Facebook has paused its election notification feature, after a key European privacy regulator raised privacy concerns, according to TechCrunch.
The social media platform offers an “Election Day Reminder” notification designed to increase voter turnout. A study by the company in 2012 conducted with the University of California at San Diego showed the notifications brought 340,000 additional voters to the polls in the 2010 US congressional elections.
But after facing a widespread loss of public trust in recent years, the notifications are being scrutinized, both in terms of what data is collected in relation to the feature, and how it could be used to manipulate elections.
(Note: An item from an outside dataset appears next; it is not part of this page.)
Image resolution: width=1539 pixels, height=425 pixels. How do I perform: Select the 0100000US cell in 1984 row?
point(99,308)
Facebook collects vast troves of data on its users, and if it chose to show the reminders only to users with certain political leanings, it could potentially manipulate the results.
A new investigation by the Irish Data Protection Commission (DPC) is focused on Facebook’s collection of data in relation to the feature, which asks whether users have voted, as well as how that data is used to target ads, and what data is used by Facebook to determine which users will see the reminder.
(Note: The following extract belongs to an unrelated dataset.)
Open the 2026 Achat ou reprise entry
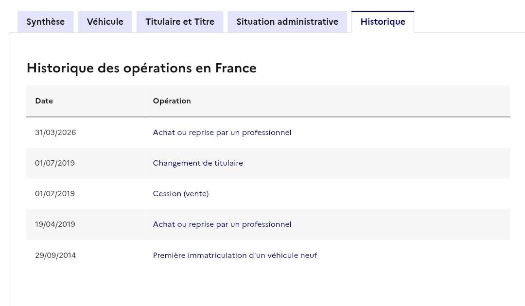 click(x=222, y=133)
Under EU law, data on the political opinions of users falls under the designation of “special category data,” subject to special requirements for compliance on transparency and consent.
The company says the reminders are based only on the location and age of users.
The DPC said its concerns focus on Facebook’s “transparency to users about how personal data is collected when interacting with the feature and subsequently used by Facebook.”
They did not specify what data they believed Facebook could be gathering, or specific concerns over how it could be used.
The DPC is an key regulator in Europe, since Ireland is home to the European headquarters of so many international tech firms.
A Facebook spokesperson said in a statement:
“We believe that the Election Day reminder is a positive feature which reminds people to vote and helps them find their polling place. We are committed to processing people’s information lawfully, fairly, and in a transparent manner. However, following concerns raised by the Irish data protection commission around whether we give users enough information about how the feature works, we have paused this feature in the EU for the time being. We will continue working with the DPC to address their concerns.”